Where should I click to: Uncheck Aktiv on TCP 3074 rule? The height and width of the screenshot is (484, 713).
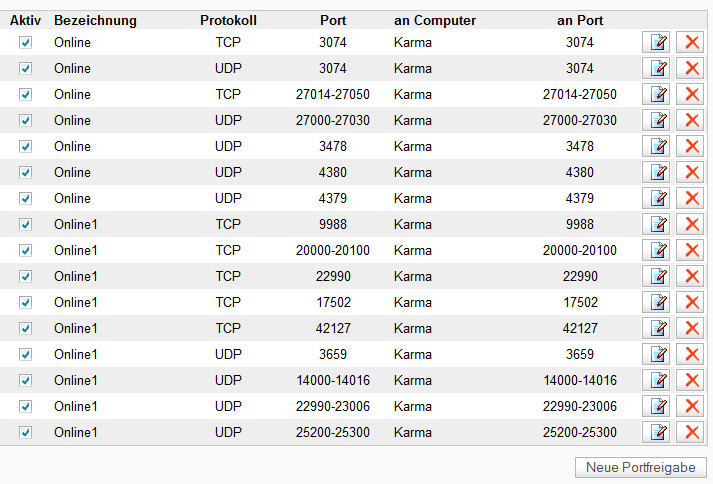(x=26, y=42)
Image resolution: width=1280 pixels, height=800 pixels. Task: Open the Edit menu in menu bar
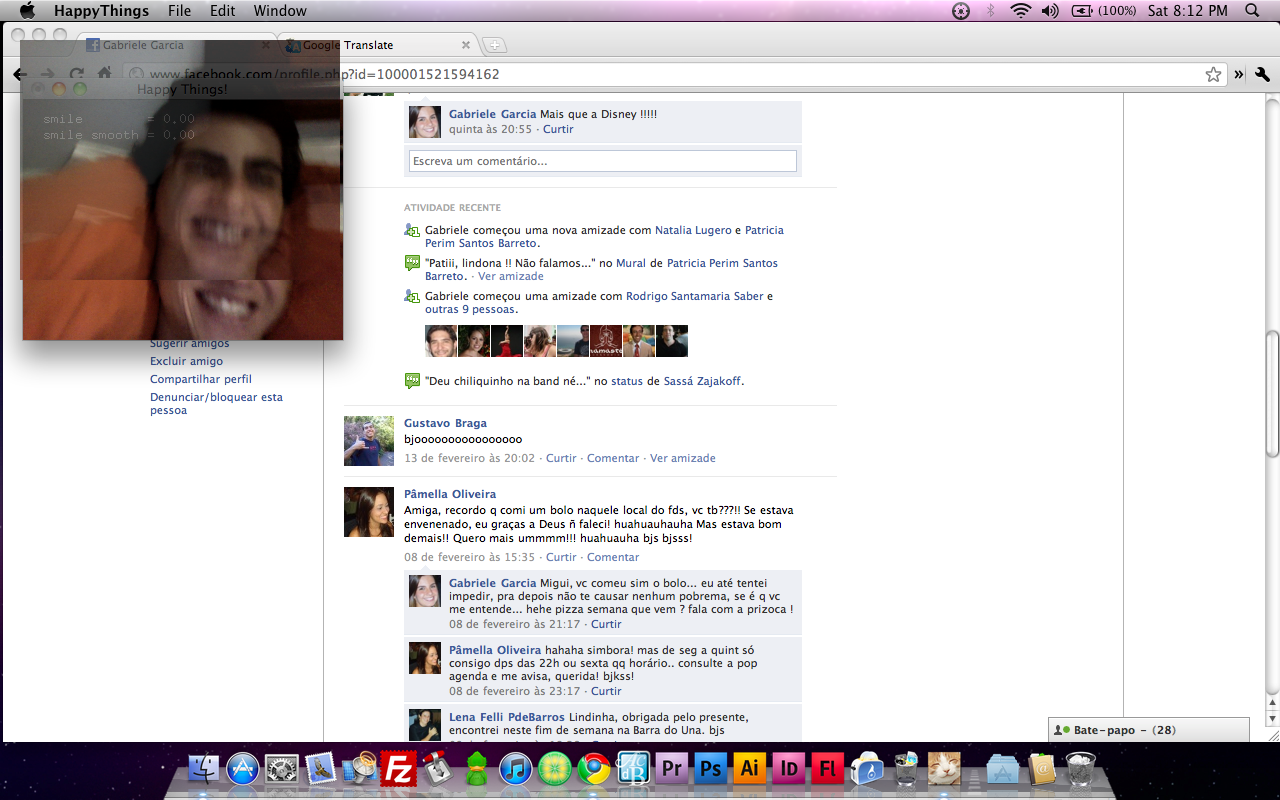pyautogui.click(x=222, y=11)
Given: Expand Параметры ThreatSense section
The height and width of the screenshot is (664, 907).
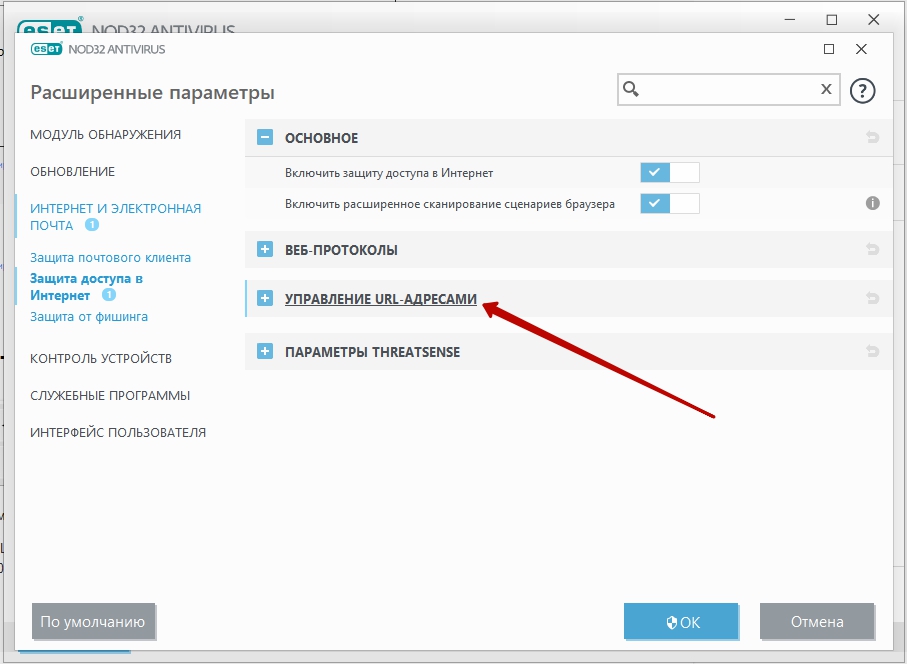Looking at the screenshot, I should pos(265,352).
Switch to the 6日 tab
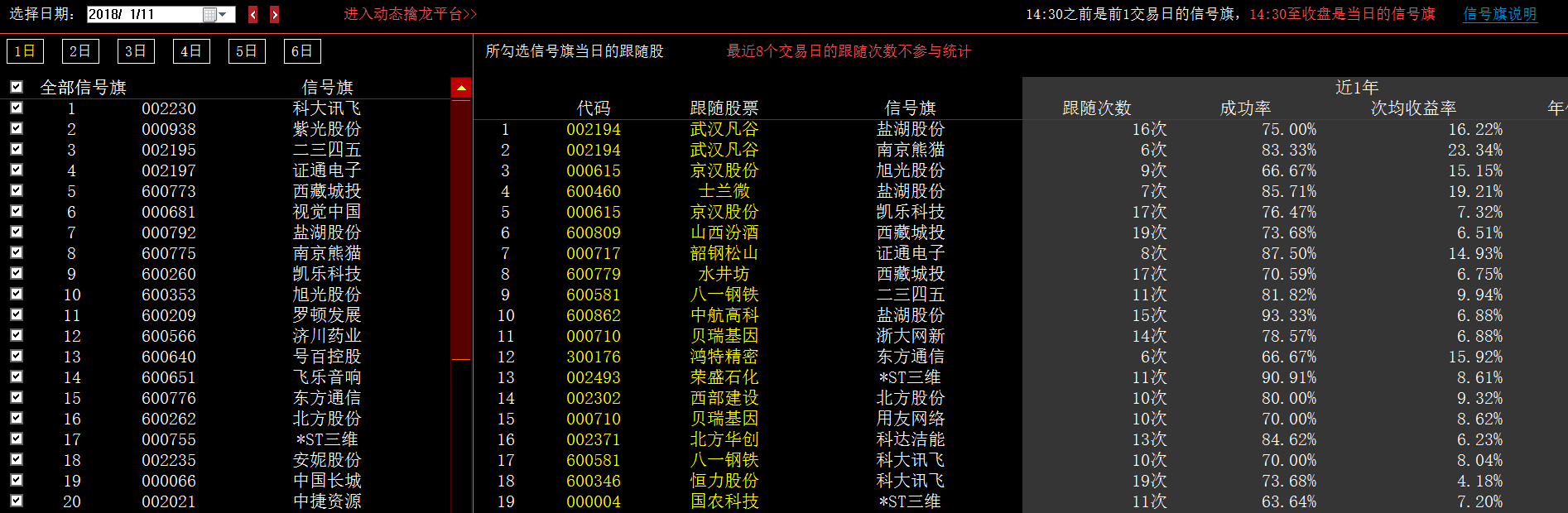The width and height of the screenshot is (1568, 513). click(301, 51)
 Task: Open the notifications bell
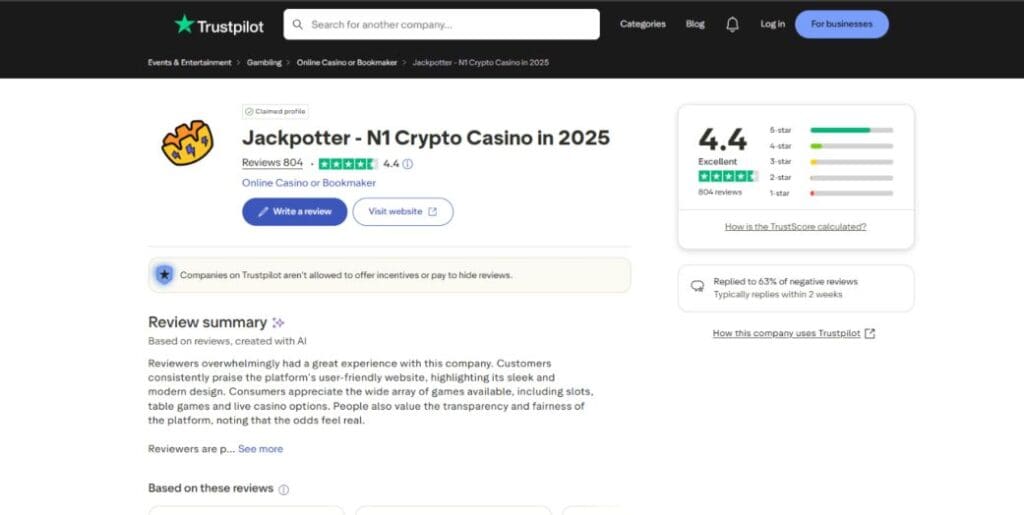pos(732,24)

:: WHAT YOU NEED TO DO ::
When you retype the records, keep every word exactly as written and exclude the pictures.

:: WRITTEN ANSWER ::
Where should I click to: Uncheck Aktiv on TCP 3074 rule? The height and width of the screenshot is (484, 713).
(x=26, y=42)
Image resolution: width=1280 pixels, height=800 pixels. Task: Open the Edit menu in menu bar
pyautogui.click(x=222, y=11)
Given: Expand Параметры ThreatSense section
The height and width of the screenshot is (664, 907).
Looking at the screenshot, I should pos(265,352).
Switch to the 6日 tab
The width and height of the screenshot is (1568, 513). click(301, 51)
 Task: Open the notifications bell
pos(732,24)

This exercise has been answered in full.